Around fifty years ago, on the lane I live on in Goa, a man hung himself. The older residents on our street tell me this was during the monsoon. In those days the long rains were a long theatrical spectacle: achromatic skies, strikes of thunder, a lattice of lightning, thick, cold downpour that didn’t let up for days.The man who killed himself was mentally unstable; his family left him in the village house to fend for himself, while they were stationed in nearby Mapusa. Right before the rains his family would stock up on his rice supplies; they’d see him only in October, when the skies cleared. That year the loneliness of the Goa monsoon proved insurmountable. Tying a jute rope to a kitchen beam he strangled himself to a forlorn death. When the family returned in September, a skeleton was dangling from the ceiling. This is one story in the larger tapestry of Goa stories about the rains, and it is one about that tremendous force of loneliness particular to this season, the sort that can prepare you for everything. Or it can take you out like skittles.

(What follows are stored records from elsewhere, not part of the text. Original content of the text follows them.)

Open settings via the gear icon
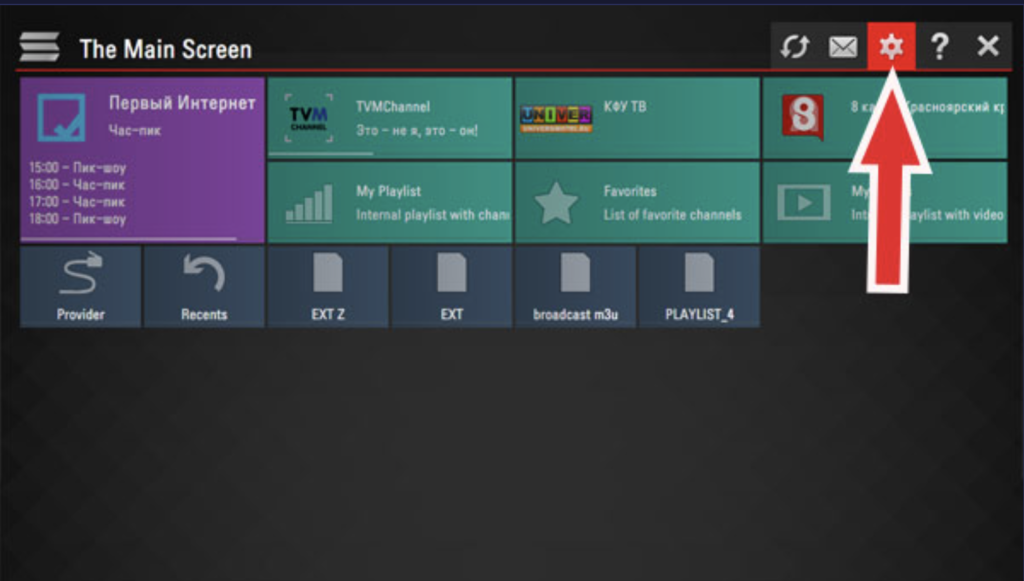point(891,47)
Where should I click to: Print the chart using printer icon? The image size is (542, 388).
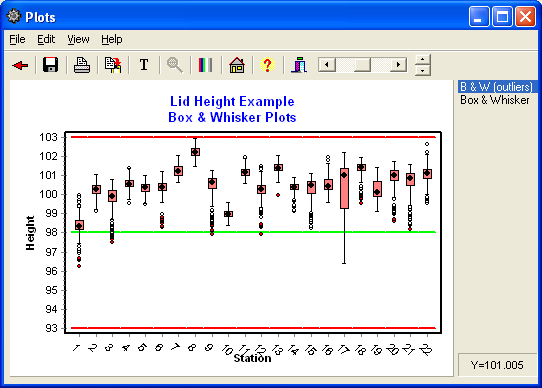pos(82,65)
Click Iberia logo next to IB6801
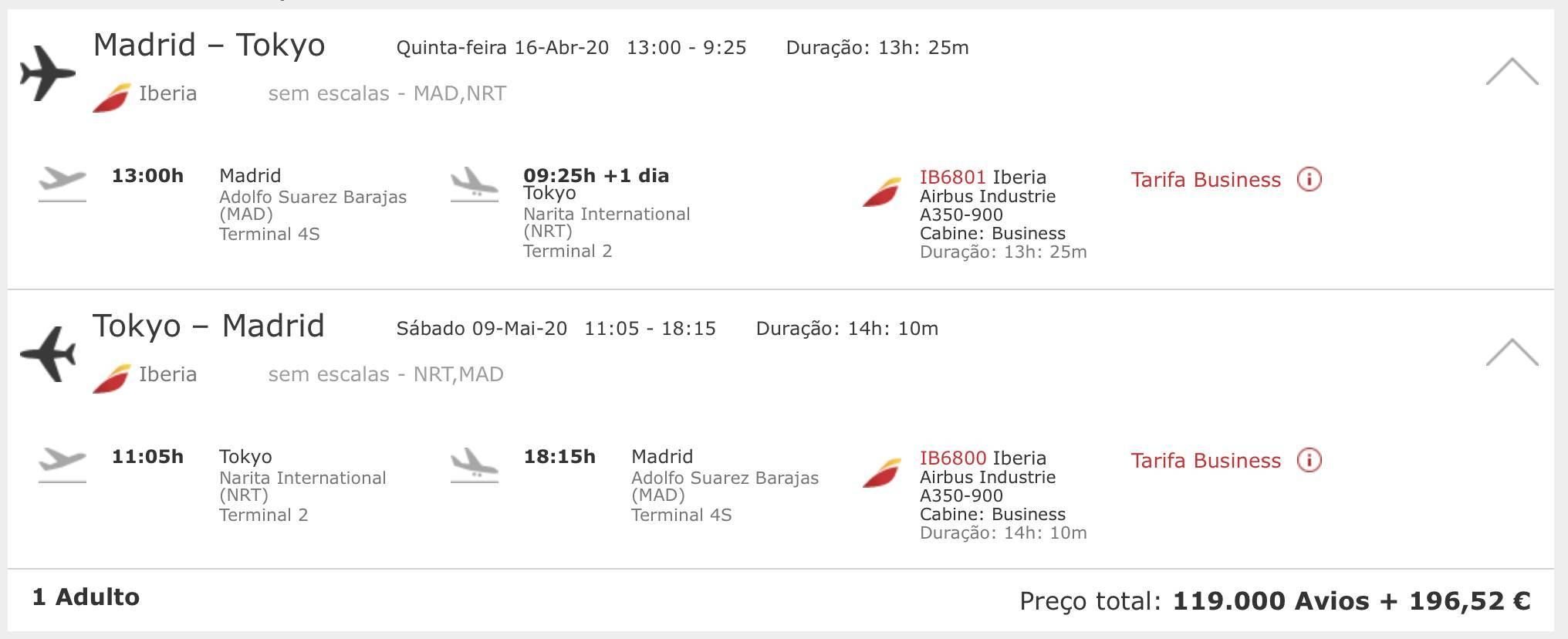The height and width of the screenshot is (639, 1568). coord(882,192)
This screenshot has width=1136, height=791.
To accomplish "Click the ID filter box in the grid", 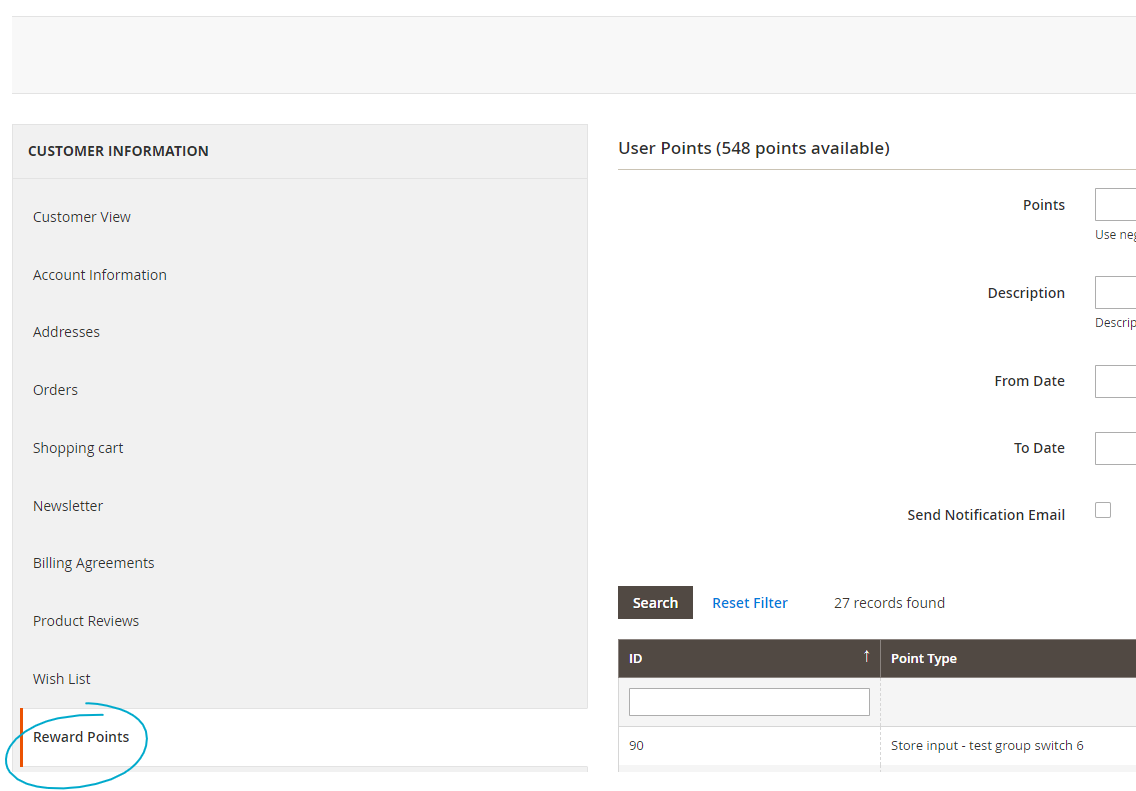I will click(x=749, y=701).
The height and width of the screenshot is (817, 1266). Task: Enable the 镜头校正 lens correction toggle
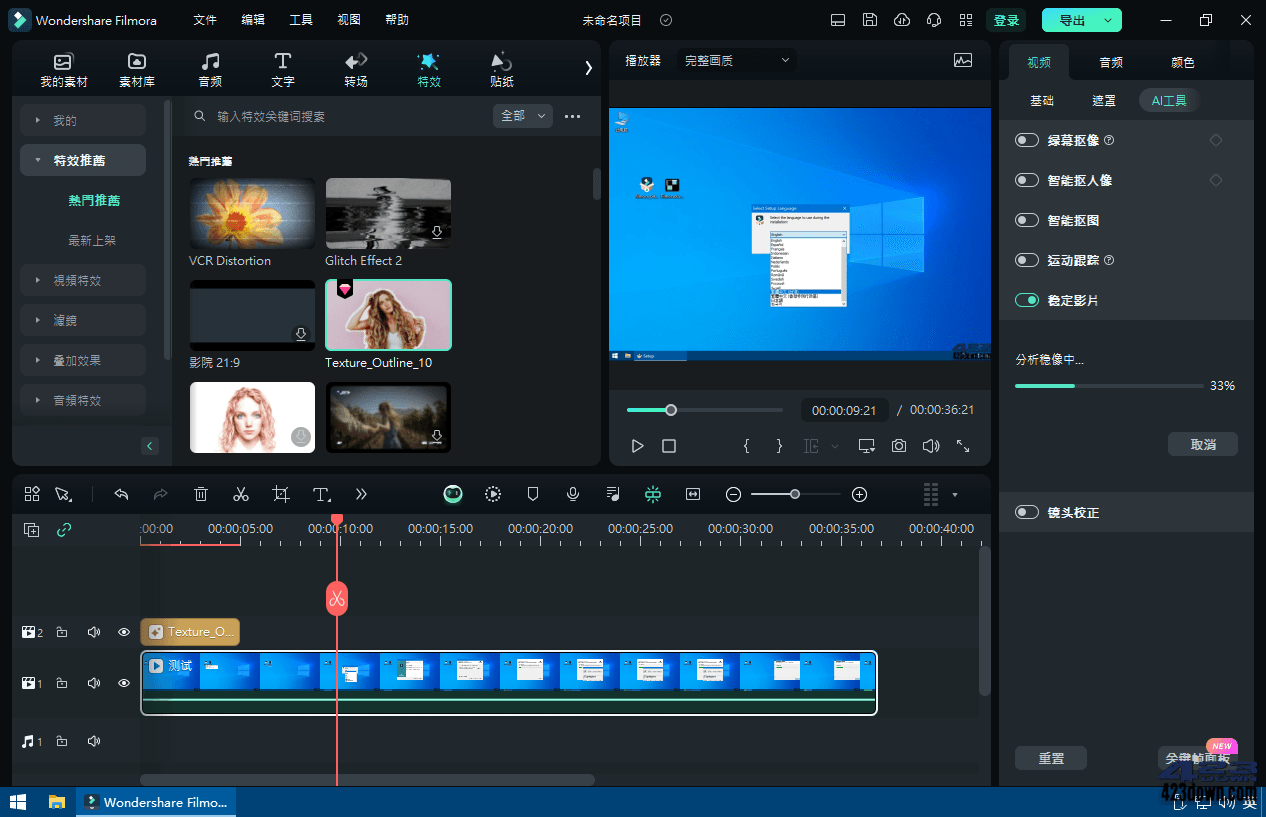(x=1027, y=512)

When my friends visit me during the rains they marvel at the intensely Marquezian landscape, vines that crawl over and disguise old ruins, bird cries at daybreak that sound like witch’s laughing, gauzy strings of sunlight that tumble out of jamun trees. The days are lazy, without structure, ellipsis points in time. Someone rolls some grass. We play Rhye or Apparat. The power crashes. There’s a lot of local gin and campari. We’re all vegetarian. Mushrooms are sold in Mapusa market. We eat by candlelight. In the areca palms, glowworms make a dancing net.
There’s a lot to do in the rains now. You could skedaddle to Assagao, and try out some pretty nifty shirts at No Nasties or check out the absurdly talented Australian duo who run the design outpost of Rangeela. When I first moved here, I’d eat at Gunpowder in July, one of the few places open year-round. Among gumboot-clad diners was not only the palm-rubbing thrill of delighting in cool weather, but also the secret skulking weight of the climate’s innate melancholy—we all felt it, even if we were drinking, believing it was all a wonderland of old novels and space cake afternoons. Sakana is open year-round for the best sushi in Goa, as also my favourite, Mahe, perhaps the state’s first world-class restaurant that features fabulous coastal grub for grown-ups. You can shop at fashion and design headquarters, Flame, in Candolim, a store with a doctorate in groovy (I petition a monsoon collection and a larger range for men) and then hurry over to The Project Café for the best fish and chips in town. Finish with hazelnut ice cream at Mr Gelato in Anjuna (oh, and buy some sage sticks from nearby Orchard Supermarket).
That’s me, of course, telling you what to do, where to eat. Ignore everything.
All advice is useless. You’ll find yourself hanging out by the little jetty in Corzeum, where the school boys are fishing under umbrellas. Or maybe you’ll take the Vespa over to where some of the shacks are open in Ashwem. There’s a Russian woman—wiry, with amphetamine elbows—who blends cold coffee and bakes carrot cake but I can’t remember the name of her café (I know you’ll find it). Residents host dinners in villages with names like Diwar and Bastora. Rivalries are set aside. Friendships, once soured, find atonement and recommencement in the grey-green season. Whiskey stands uncapped at 11 am; it makes for a danky mouthwash, I hear.
As for myself, not a single monsoon goes by when I don’t think of the loneliness of my neighbour, his isolation that made a rope knot with courage that Goa was born from his despair and neglect. I listen to music in the evenings, lone as a street lamp; outside, sheets of rain veil the river, the fields outside my cottage. I can understand why he killed himself—life, quite simply, is unbearable. And if you’re cooped up in an old house where you cook rice every day all by yourself then you clutch the kitchen counter while the saucepan simmers, and you think: this can’t be my life. The disbelief at existence—the ill-fitting, clumsy and drab shape that life takes on eventually—becomes greater than our original, flaring conviction in redemption, hope, love.
When I am alone, I often think the same thing—this can’t be my life. A part of me is dazzled by the truant joy of fate’s astonishing pleasures. But another recognises the loneliness that swims up to sharp relief during the Goan monsoon. In the outside, greater world, climate changes as seas rise, people kill themselves at war, raiment over gender and sexuality fall and switch, stem cell will grow our old chompers back. All this happens, and will continue to happen. I wonder if the neighbour—my padosi poet of solitude, this banished beacon of spent hope—had only waited until the end of rains, or if he might have opened a window on a slightly sunny day. He’d have seen life lunging out of the trees, out of the rain-ravished rice blades, from the night orchestra of frogs crazy in love.